"Madame, bear in mind That princes govern all things--save the wind." -Victor Hugo, The Infanta's Rose

Monday, January 21, 2008

End could be in sight for TV writer's strike

Encouraging news for TV fans over the weekend: the Director's Guild of America (DGA) has reached a tentative agreement with the studio conglomerates (AMPTP). The new terms set residuals on so-called "new media" which almost double the previous rates. While the striking Writers Guild (WGA) is a separate entity from the director's association, it has been widely speculated that any deal with the studios achieved by the DGA would serve as a template for the writers to reach a similar settlement.

The leadership of the Writer's Guild is closely examining the DGA deal, but issued a public statement today that I thought was a bit provocative, containing this less-than-conciliatory remark: "For over a month, we have been urging the conglomerates to return to the table and bargain in good faith. They have chosen to negotiate with the DGA instead."

Nevertheless, most rank-and-file members are optimistic about the terms of the DGA's contract. Noted director Oliver Stone said, "I've read the bullet points, and it is a step in the right direction, it shows that agreement is possible, and it brings a spirit of hope that hopefully will extend to the WGA and the AMPTP. If it is not taken in that spirit, that would be most unfortunate." Many Hollywood notables attending this week's Sundance Film Festival in Park City, UT, are also eager to go back to work. "I'm very pleased with the new [DGA] agreement and I hope it helps speed up the negotiations with the WGA," actor George Clooney said in a statement.

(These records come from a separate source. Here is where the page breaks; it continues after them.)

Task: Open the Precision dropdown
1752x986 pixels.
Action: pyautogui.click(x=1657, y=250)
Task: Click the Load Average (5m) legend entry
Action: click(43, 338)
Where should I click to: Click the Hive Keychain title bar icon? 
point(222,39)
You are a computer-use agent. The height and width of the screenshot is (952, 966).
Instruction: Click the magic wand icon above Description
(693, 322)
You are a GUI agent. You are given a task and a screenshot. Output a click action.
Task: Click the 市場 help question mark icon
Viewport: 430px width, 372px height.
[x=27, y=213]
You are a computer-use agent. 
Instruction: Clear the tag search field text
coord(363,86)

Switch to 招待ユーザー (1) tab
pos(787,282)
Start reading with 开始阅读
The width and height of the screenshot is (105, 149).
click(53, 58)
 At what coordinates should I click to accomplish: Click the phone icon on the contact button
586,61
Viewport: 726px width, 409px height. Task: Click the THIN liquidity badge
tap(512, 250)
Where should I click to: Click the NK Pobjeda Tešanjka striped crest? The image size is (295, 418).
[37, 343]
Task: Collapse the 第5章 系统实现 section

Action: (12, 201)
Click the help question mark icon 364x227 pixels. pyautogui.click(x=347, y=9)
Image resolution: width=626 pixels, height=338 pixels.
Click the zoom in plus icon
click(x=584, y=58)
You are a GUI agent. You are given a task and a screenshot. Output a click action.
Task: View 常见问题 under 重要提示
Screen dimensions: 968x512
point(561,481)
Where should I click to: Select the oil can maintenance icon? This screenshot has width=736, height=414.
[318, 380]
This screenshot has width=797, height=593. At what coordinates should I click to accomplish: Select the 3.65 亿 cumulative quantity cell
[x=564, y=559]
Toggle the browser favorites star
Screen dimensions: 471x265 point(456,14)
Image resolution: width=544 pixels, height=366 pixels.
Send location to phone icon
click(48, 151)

Talks between the writers and the studios, which have been at an impasse for weeks, could resume as early as tomorrow, according to Variety magazine. However, don't look for your favorite shows from before the strike to reappear any time soon. There has been much bad blood generated on both sides by the walkout, so it's likely that several more weeks of negotiations could pass before any agreement is hammered out. Also, the delay involved in ramping up the studios to begin production (even assuming that the writers already have scripts in their laptops that they've been withholding due to the strike) could be lengthy. Still, it looks like progress is finally being made.